This national spotlight is not new for Cleveland, as the city held the 2016 Republican National Convention where Trump accepted the GOP nomination.

But, this year’s event will look a little different for Forest City.

According to an interview with WKYC, via the New York Post, Black Lives Matter is already planning a “Presidential Debate Protest, said LaTonya Goldsby, the group’s Cleveland president.

“This presidential debate has just created chaos within the city,” Goldsby told the station, according to the New York Post.

But, Goldsby insisted there would be no escalation: “We have security plans and things in place to protect folks that are going to be in attendance. So, we aren’t looking to see any violence or escalation or anything like that.”

Despite the promise, the city has taken necessary precautions to ensure an extra layer of protection for city residents, protesters and out-of-town guests.
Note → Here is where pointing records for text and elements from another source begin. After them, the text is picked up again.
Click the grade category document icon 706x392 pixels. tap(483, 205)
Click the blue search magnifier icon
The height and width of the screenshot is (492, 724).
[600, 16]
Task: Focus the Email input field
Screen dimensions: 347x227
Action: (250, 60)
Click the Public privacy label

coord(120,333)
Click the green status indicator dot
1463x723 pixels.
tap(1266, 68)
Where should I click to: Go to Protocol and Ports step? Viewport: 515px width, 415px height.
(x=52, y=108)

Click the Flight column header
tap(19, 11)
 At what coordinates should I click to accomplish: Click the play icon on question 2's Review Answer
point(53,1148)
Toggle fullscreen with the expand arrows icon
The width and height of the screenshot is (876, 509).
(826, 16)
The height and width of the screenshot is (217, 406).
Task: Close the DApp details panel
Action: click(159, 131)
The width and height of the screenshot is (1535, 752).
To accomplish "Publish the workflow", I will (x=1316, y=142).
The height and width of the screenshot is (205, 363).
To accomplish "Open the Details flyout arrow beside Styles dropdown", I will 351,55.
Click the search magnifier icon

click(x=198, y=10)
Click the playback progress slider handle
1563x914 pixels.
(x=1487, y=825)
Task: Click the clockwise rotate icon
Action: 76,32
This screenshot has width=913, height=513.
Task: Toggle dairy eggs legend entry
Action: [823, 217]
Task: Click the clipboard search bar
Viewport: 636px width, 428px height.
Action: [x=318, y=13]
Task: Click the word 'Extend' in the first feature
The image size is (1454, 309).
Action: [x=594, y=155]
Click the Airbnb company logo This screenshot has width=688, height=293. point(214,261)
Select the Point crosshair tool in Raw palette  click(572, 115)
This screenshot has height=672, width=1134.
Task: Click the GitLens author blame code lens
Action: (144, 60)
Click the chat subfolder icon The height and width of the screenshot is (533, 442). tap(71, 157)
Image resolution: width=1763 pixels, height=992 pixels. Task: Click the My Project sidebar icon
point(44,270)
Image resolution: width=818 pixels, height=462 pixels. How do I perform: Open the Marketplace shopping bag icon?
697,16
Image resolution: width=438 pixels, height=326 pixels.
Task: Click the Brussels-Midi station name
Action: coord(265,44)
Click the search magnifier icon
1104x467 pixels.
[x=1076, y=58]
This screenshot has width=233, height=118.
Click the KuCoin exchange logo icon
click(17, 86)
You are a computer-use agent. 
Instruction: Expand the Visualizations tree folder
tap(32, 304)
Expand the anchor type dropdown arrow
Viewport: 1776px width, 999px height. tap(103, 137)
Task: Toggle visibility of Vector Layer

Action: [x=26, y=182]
Major General John Harris, the Adjutant General of the Ohio National Guard, told WTOL11 that the heavy reinforcements were to ensure “everybody has a chance to express their First Amendment rights” safely, according to the New York Post.

“We’re hopeful that just having a presence, a large enough presence in the right places, will prevent any further necessity,” he told the station.

With the election only 35 days away and much of the country facing civil unrest, this debate is likely to spark protests not only in Cleveland but in other major cities around the country. And with this in mind, Cleveland is taking no chances.

Their main goal? To keep their city safe.